[begin RECORDS PROVIDED]
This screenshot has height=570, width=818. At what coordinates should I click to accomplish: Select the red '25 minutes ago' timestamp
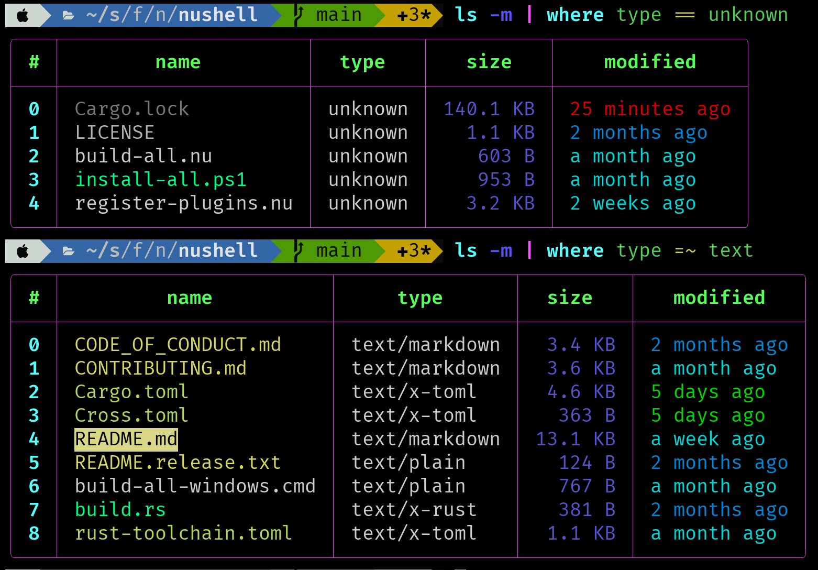(x=650, y=108)
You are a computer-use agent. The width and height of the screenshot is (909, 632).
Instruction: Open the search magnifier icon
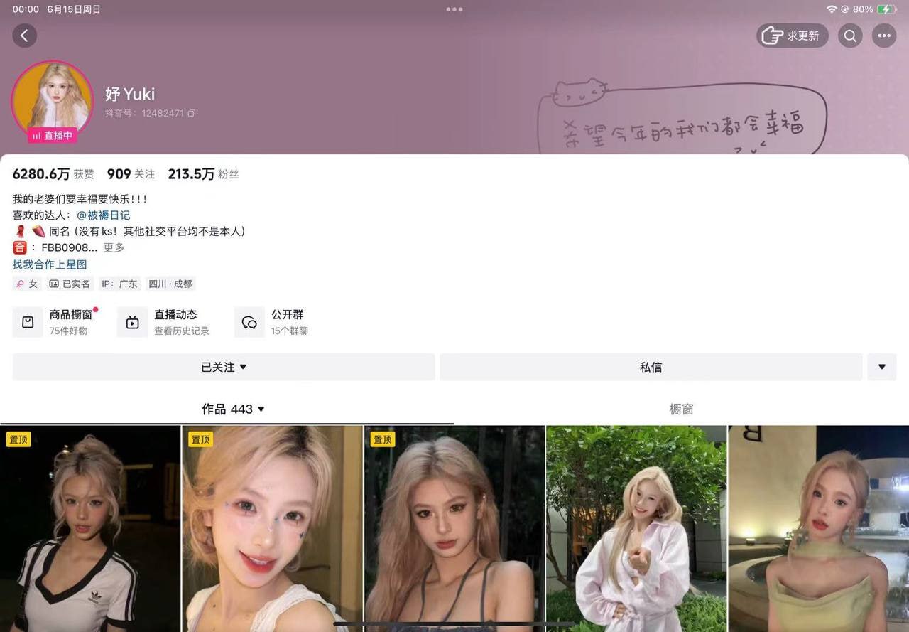850,36
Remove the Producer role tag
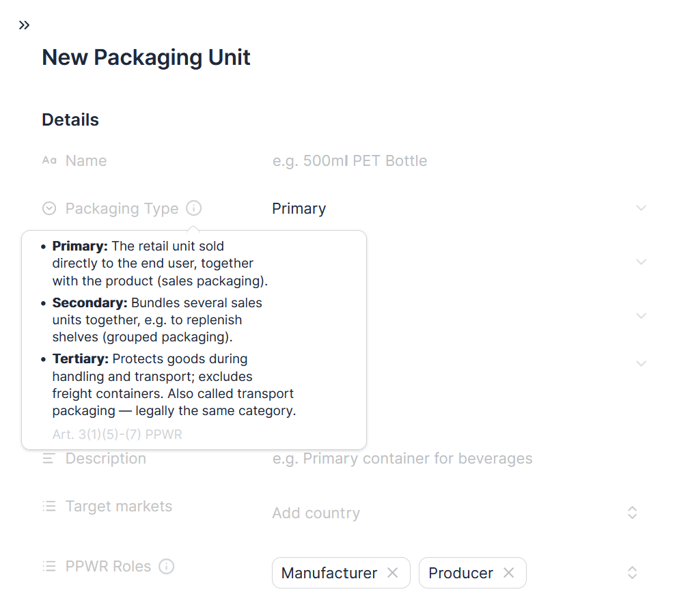690x609 pixels. 509,573
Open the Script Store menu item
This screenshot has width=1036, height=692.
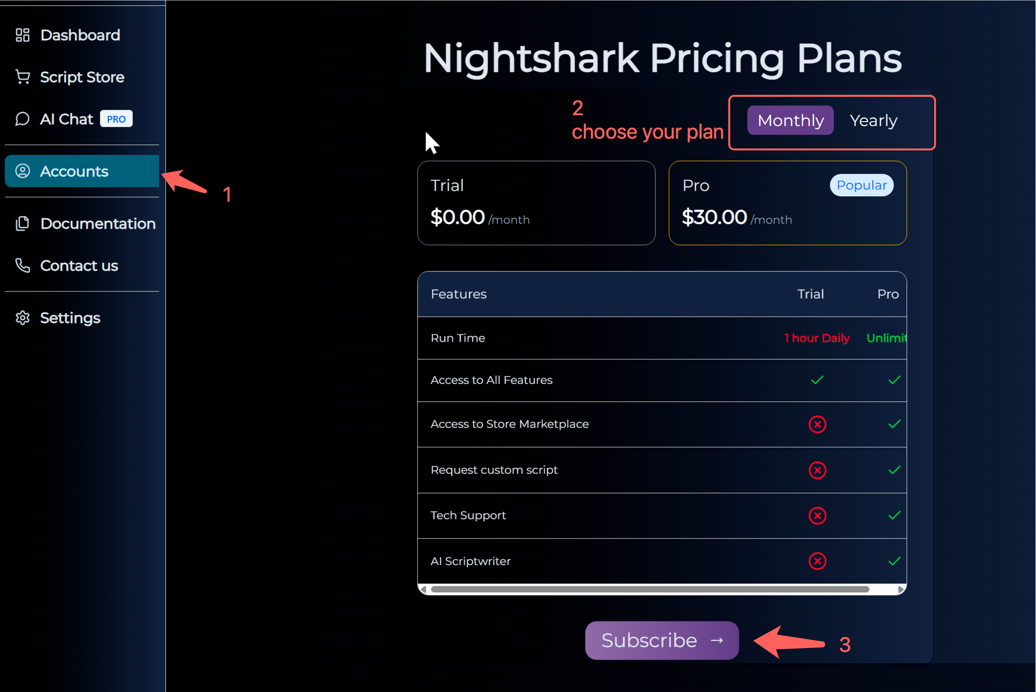pos(82,77)
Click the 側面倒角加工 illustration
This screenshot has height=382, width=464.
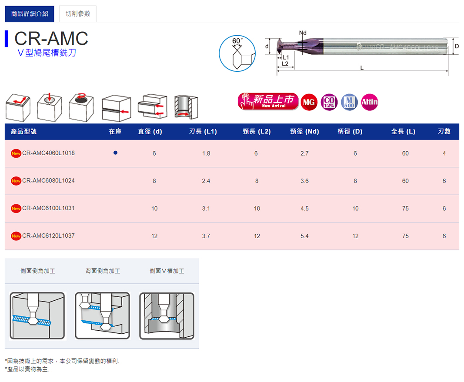pos(37,316)
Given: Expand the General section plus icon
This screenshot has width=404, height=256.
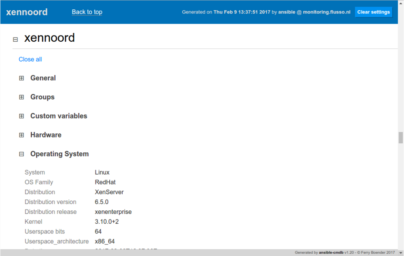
[end RECORDS PROVIDED]
EXERCISE: Rewrite all of these lines with "screenshot" changed to "screen capture" everywhere and nothing else altered. Omit the pictures from your version.

EXERCISE RESPONSE:
This screen capture has height=570, width=818. At what coordinates should I click to accomplish: Select the red '25 minutes ago' timestamp
(x=650, y=108)
You are a computer-use agent. The width and height of the screen capture is (909, 632).
Instruction: Open the search magnifier icon
850,36
Remove the Producer role tag
690x609 pixels. 509,573
Open the Script Store menu item
This screen capture has width=1036, height=692.
pos(82,77)
Click the 側面倒角加工 illustration
This screen capture has height=382, width=464.
pos(37,316)
Given: Expand the General section plus icon
This screen capture has width=404, height=256.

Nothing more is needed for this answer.